If you believe Ms. Richardson’s account, and I do, she was fast-talked into a mortgage that would have been impossible to pay off with her fixed income. Foreclosure would have seemed inevitable. But Ms. Richardson and her current lawyer, Carlene McNulty of Raleigh, N.C., said the figures that would have made it obvious to Ms. Richardson that she couldn’t afford the mortgage were deliberately concealed.I think it goes without saying that there were lenders for whom deceit was a primary tool in closing loan agreements. I think we can all agree that the elderly as a group are more likely to be targeted by, and are more likely to fall for, predatory schemes involving their homes and money. But even then, a common thread in a lot of scams is "getting something for nothing (or next-to-nothing)" or "believing an offer that's too good to be true."
I don't know the background to the story Herbert shares, and I'm content to accept his impression that Ms. Richardson was scammed. But at the same time, I have to wonder what she received under her mortgage. Was she refinancing an existing mortgage for what she thought was a lower rate? Refinancing a mortgage and withdrawing equity for what she believed would be approximately the same rate? Or was this a new mortgage where she was receiving a substantial amount of cash in return for a mortgage payment that, in retrospect, was simply too good to be true?

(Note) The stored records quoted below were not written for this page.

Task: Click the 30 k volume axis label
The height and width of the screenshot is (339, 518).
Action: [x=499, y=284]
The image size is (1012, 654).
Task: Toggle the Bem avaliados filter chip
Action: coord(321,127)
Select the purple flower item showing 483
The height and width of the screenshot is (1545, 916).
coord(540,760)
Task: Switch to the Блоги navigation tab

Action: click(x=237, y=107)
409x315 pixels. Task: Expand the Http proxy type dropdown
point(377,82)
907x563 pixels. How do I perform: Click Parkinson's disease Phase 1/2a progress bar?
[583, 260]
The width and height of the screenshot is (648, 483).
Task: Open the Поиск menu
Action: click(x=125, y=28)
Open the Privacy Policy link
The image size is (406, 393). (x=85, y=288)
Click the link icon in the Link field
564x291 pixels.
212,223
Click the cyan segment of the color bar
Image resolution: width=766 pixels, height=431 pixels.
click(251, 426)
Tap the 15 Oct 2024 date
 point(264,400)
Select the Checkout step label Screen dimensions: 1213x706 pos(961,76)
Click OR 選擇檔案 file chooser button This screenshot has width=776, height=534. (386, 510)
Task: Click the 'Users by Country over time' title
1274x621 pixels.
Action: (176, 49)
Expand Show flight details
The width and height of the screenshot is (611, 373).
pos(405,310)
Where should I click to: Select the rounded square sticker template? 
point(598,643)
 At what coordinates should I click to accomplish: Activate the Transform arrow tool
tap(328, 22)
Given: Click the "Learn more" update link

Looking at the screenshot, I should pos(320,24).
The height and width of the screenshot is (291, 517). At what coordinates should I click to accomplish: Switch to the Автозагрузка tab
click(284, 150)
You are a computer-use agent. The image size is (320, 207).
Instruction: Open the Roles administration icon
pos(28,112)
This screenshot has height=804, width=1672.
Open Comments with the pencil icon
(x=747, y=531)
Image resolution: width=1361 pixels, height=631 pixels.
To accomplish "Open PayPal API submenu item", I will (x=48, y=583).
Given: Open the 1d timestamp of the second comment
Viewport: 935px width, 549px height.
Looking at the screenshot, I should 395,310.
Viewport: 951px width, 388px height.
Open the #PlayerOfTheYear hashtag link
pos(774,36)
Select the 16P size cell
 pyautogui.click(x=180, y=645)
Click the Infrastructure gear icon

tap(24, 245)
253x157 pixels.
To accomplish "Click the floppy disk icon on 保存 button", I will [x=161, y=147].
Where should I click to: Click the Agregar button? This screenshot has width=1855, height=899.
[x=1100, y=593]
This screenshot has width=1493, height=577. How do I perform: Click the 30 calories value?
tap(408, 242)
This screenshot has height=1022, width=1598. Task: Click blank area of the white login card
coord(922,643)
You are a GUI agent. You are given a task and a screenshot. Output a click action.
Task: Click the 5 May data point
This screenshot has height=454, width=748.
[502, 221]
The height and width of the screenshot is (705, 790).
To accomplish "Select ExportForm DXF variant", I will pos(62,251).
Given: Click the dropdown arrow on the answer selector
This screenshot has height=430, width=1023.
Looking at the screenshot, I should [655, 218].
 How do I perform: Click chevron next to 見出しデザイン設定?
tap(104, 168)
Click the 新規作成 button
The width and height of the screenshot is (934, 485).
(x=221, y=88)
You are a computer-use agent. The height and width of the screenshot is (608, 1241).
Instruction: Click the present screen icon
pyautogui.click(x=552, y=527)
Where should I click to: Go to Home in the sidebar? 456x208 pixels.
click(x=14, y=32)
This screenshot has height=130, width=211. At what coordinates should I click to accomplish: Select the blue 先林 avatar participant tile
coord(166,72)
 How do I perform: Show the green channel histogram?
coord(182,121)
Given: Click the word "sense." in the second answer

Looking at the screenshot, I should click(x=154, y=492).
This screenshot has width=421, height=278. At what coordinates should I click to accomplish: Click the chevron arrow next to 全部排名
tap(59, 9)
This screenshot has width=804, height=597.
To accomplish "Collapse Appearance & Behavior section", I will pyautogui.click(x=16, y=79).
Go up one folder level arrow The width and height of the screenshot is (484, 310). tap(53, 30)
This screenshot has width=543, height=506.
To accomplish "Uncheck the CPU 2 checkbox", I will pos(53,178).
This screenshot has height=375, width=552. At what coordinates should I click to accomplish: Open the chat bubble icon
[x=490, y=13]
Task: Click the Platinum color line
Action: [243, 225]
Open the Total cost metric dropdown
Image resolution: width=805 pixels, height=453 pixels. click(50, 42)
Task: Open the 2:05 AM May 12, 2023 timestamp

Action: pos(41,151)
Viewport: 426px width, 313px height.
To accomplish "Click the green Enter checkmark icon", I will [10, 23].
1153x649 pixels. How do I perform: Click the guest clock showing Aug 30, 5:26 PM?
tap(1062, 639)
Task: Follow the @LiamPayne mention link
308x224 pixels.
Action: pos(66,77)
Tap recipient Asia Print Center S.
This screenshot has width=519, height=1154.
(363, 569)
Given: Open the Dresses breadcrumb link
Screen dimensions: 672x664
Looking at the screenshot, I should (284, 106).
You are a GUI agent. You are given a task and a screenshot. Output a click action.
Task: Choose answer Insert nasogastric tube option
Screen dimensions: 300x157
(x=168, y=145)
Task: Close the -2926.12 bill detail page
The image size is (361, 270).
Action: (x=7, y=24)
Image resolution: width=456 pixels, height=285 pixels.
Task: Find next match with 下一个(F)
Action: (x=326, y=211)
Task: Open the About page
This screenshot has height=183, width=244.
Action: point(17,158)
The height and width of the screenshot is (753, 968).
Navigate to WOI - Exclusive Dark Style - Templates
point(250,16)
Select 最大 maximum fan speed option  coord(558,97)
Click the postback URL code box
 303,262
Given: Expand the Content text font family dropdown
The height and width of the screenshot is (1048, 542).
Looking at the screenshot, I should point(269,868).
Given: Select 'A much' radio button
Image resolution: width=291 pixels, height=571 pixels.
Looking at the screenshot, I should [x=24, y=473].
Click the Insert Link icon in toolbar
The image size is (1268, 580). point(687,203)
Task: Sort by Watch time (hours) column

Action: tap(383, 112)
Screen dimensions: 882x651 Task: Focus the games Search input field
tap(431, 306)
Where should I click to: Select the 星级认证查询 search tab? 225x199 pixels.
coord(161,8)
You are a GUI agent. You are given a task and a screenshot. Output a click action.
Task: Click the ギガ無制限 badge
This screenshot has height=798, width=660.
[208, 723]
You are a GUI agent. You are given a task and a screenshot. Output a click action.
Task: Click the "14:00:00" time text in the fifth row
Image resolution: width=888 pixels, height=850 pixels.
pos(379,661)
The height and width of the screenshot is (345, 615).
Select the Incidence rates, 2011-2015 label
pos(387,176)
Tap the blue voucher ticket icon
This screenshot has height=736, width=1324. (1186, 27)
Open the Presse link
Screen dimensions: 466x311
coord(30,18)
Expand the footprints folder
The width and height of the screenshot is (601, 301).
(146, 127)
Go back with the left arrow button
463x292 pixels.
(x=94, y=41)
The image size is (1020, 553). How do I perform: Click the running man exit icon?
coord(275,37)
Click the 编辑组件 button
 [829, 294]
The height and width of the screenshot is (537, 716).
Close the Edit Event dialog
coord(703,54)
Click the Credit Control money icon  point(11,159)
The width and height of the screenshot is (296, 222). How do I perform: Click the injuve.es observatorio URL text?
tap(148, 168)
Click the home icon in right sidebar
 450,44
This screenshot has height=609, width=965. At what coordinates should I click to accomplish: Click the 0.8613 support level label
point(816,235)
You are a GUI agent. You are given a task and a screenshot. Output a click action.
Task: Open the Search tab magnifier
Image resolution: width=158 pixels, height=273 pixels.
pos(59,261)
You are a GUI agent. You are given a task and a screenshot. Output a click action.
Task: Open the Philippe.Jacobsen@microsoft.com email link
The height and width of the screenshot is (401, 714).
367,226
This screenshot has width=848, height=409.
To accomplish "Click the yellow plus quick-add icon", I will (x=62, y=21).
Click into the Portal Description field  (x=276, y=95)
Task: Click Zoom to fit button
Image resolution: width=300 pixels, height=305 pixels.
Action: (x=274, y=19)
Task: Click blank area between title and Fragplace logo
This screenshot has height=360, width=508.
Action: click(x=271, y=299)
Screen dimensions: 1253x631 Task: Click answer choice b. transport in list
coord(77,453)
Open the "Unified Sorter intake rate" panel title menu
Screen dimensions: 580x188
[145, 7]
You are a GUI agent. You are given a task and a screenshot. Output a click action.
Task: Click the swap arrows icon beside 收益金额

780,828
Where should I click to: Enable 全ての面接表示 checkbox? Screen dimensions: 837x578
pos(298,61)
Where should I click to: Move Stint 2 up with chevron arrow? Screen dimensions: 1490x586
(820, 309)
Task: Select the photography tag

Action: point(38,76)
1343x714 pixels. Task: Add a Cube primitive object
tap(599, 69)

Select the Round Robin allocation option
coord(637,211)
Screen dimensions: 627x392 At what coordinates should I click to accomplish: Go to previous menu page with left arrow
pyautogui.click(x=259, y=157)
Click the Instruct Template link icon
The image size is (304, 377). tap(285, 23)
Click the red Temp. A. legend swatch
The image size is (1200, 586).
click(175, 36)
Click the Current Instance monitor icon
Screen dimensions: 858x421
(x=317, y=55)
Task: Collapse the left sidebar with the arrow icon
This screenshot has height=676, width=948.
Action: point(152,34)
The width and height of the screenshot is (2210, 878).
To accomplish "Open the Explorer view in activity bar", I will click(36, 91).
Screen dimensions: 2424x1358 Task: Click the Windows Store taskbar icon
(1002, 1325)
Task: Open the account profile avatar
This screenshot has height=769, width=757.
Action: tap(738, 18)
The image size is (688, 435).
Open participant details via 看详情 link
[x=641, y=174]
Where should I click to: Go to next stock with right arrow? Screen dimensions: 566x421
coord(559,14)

I can see a lender targeting her for a "too good to be true" deal - "Refinance your current $80K mortgage, pull out $60K in equity to pay off all your bills, buy a new car, and redecorate, and your monthly payment only goes up $45! [until the teaser rate expires]" Who wouldn't want to believe that? Mix in a vulnerable population to target, and you have a formula for big, ill-gotten profits.
But at the same time, how do we get past that part of human nature that just doesn't want to hear the message, "There's no such thing as a free lunch"? (And if we accept that we can't - that at some level, all of our educational efforts will fail - what else can we do?) If we can't answer that, whatever the nature of the scheme or scam, it's another case of "same story, different day".